TASKS FOR THIS EXERCISE:
• a. Answer these questions from the passage on breach of fiduciary duty below:
(i) What sum does King say she received in satisfaction of the mortgage?
(ii) According to Kurzman, which three things was its retention limited to?
(iii) Which case does the passage cite in support of its reasoning?
• b. Write a continuation of the passage on breach of fiduciary duty, beginning right after its last sentence.

SELECTED TEXT:
..........
Breach of Fiduciary Duty

King claims that Kurzman breached their fiduciary duty to her: (I) by failing to advise her of the conflict of interest created by their representation of Voluto and Kotowski on the one hand, and King on the other; and (ii) by furthering the interests of Voluto and Kotowski in obtaining her investment, without recommending that she seek counsel. As a result, King claims that Kurzman's actions prevented her from making a fully informed decision whether to transfer the $2,000,000 received in satisfaction of the mortgage, to Voluto, and her entire investment was lost.

Kurzman argues that its retention was limited to assisting King in purchasing the mortgages, pursuing the foreclosure action, and ultimately completing an assignment of the mortgages. As movant, Kurzman must demonstrate the extent of their fiduciary obligations. However, the lack of a written retainer renders any undocumented allegations of Kurzman little more than speculation, which is insufficient to grant a motion to dismiss, especially given the concomitant favorable inference that the court is obligated to give the factual allegations of the complaint. See e.g. Mark Hampton Inc. v Bergreen, 173 AD2d 220, 220 (1st Dept 1991).
..........
DATA SEGMENT:
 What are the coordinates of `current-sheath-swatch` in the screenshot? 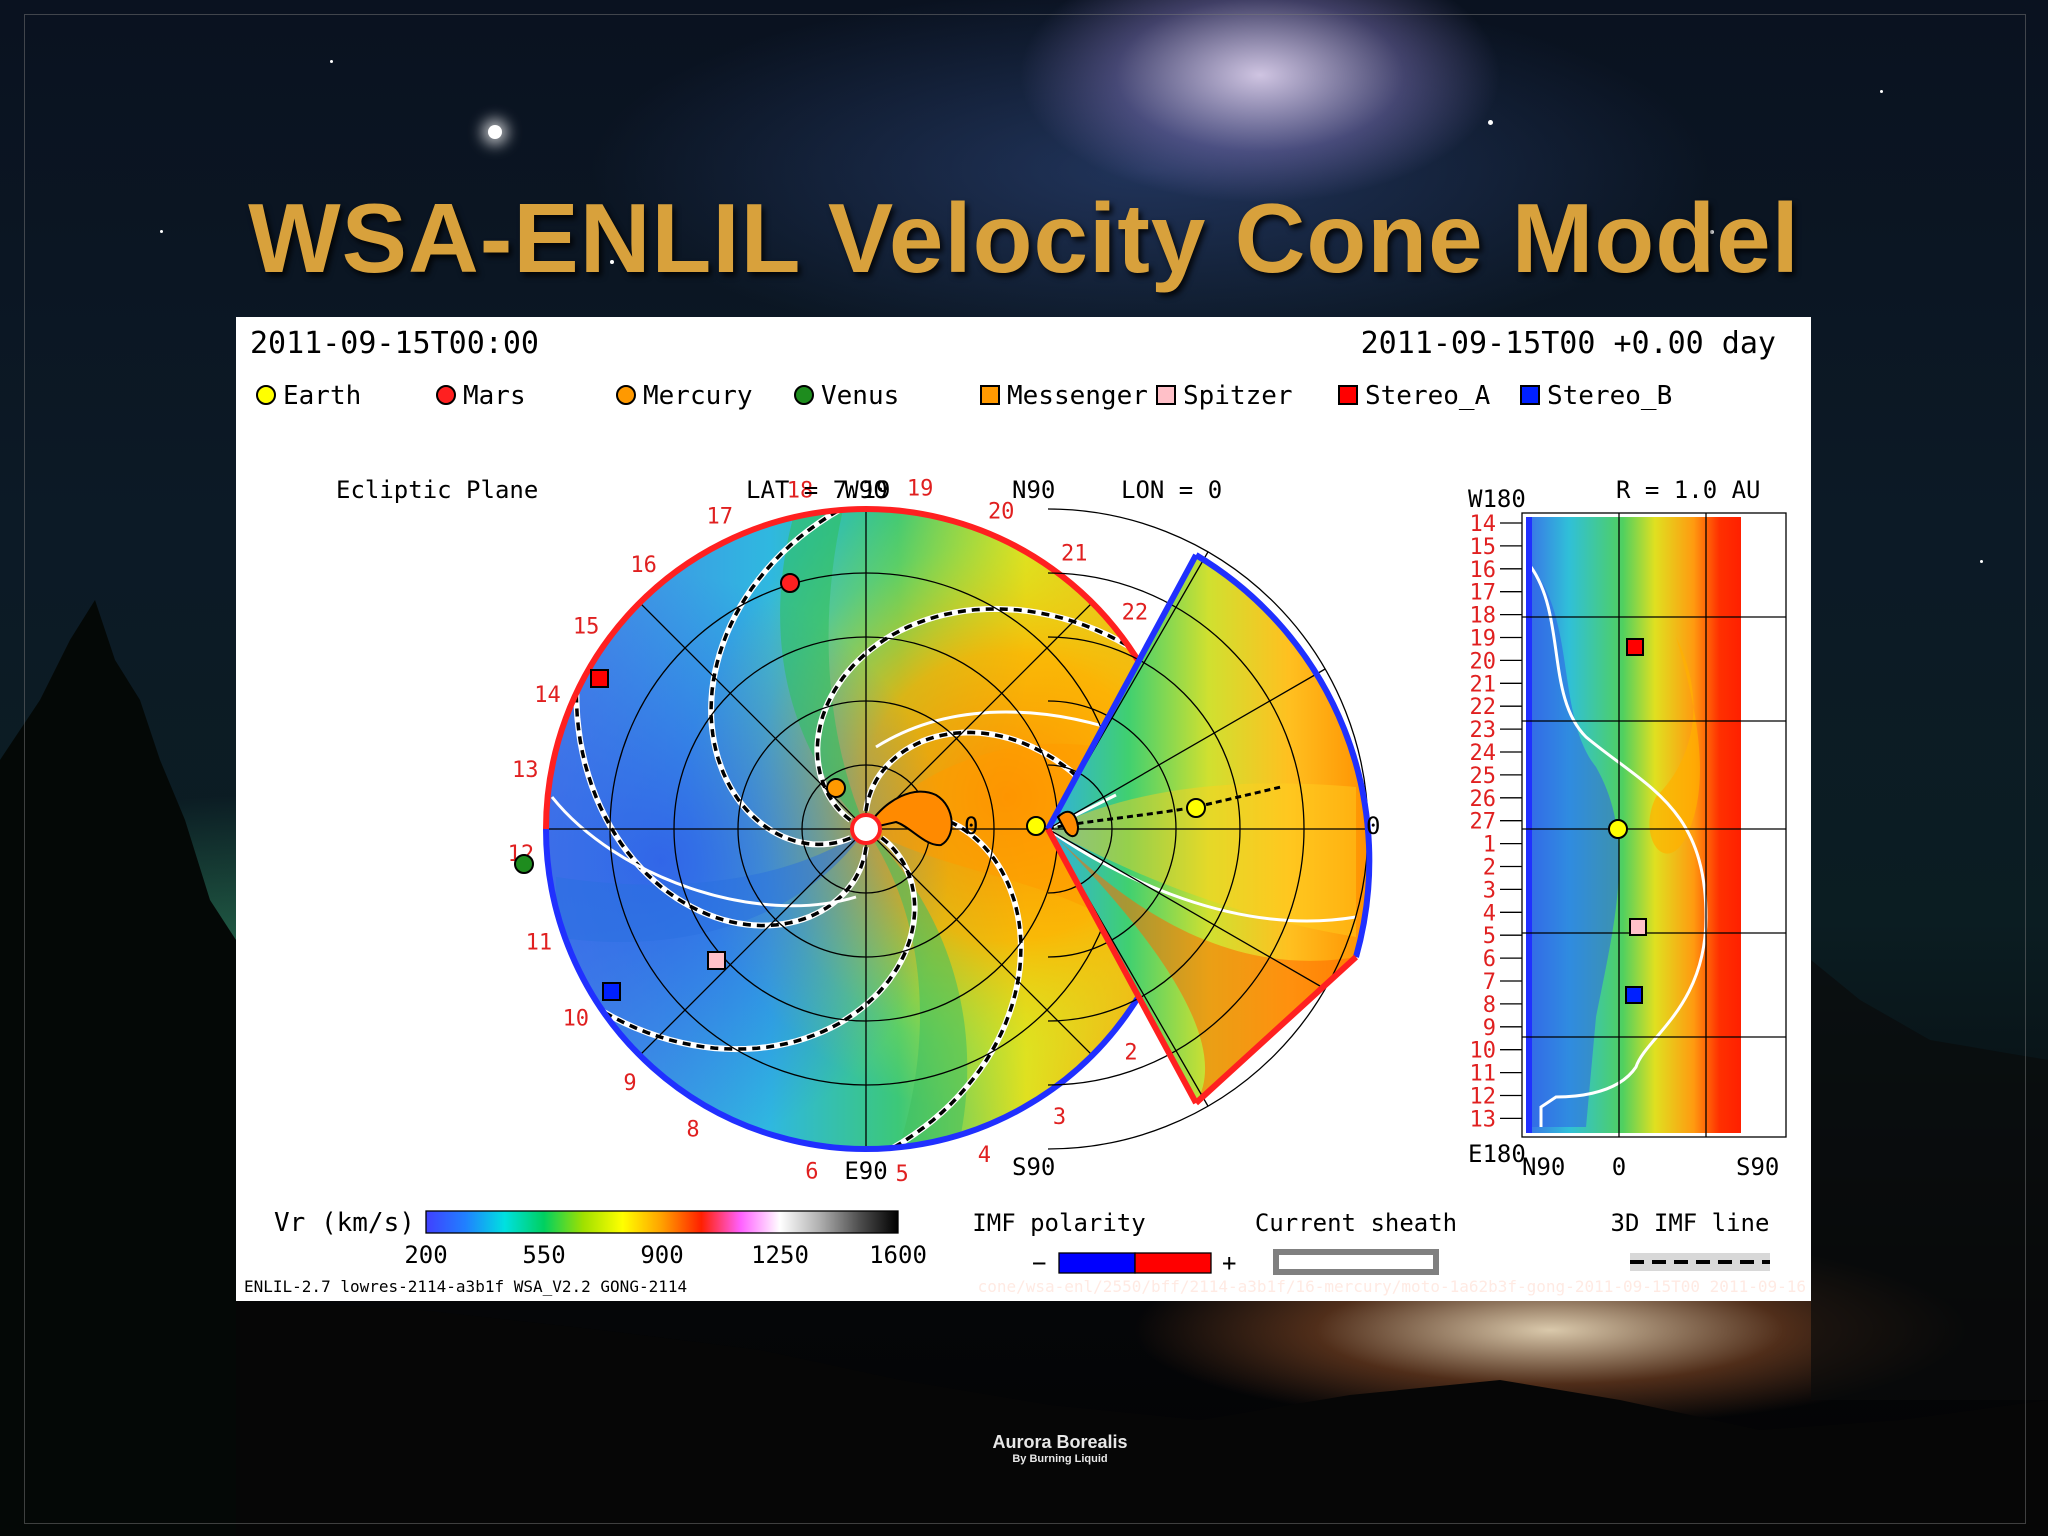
..........
ANSWERS TO THE TASKS:
• a.
(i) $2,000,000.
(ii) Assisting King in purchasing the mortgages, pursuing the foreclosure action, and ultimately completing an assignment of the mortgages.
(iii) Mark Hampton Inc. v Bergreen, 173 AD2d 220, 220 (1st Dept 1991).

• b.
A major issue is what fiduciary obligations, if any, Kurzman owed to King. Although Kurzman and King did not enter into a written retainer agreement, such formality is not required for the formation of a contract; the words and actions of the parties may indicate that an attorney-client relationship was formed. See C.K. Indus. Corp, v C.M. Indus. Corp., 213 AD2d 846, 847-848 (3rd Dept 1995), citing Kubin v Miller, 801 F Supp 1101, 1115 (SD NY 1992).

Here, King paid Kurzman $32,700.12 in fees and disbursements for the mortgage assignments and for representing her in litigation. As such, an attorney-client relationship was established.Matter of Newman, 172 App Div 173, 179 (1st Dept 1916) (appearance in litigation on behalf of client establishes the attorney-client relationship). Further, King was an investor in Voluto, Kurzman's client. Such a relationship may give rise to an independent obligation to King. See e.g. White v Guarente, 43 NY2d 356, 361 (1977) (accounting services performed for a company can give rise to liability to a fixed, definable, and contemplated group whose reliance upon the services can be reasonably expected).

It is well established that the "relationship between an attorney and his client is a fiduciary one and the attorney cannot take advantage of his superior knowledge and position." Greene v Greene, 56 NY2d 86, 92 (1982). Here, Kurzman failed to substitute King as a plaintiff in the foreclosure proceeding, or keep her fully informed of their actions on her behalf.

The complaint alleges that Kurzman was conflicted, in that they undertook to represent King, while at the same time representing Voluto and Kotowski. King asserts she was not informed of Kurzman's said conflict, and that on account thereof, her legal and economic interests were compromised. See Kaufman v Cohen, 307 AD2d 113 (1st Dept 2003).

In view of the factual allegations of the complaint, sufficient has been alleged to warrant denial of the motion to dismiss this cause of action.

The complaint that there may have been collusion between Kotowski and Kurzman, and misrepresentation by Kotowski with the aid of Kurzman.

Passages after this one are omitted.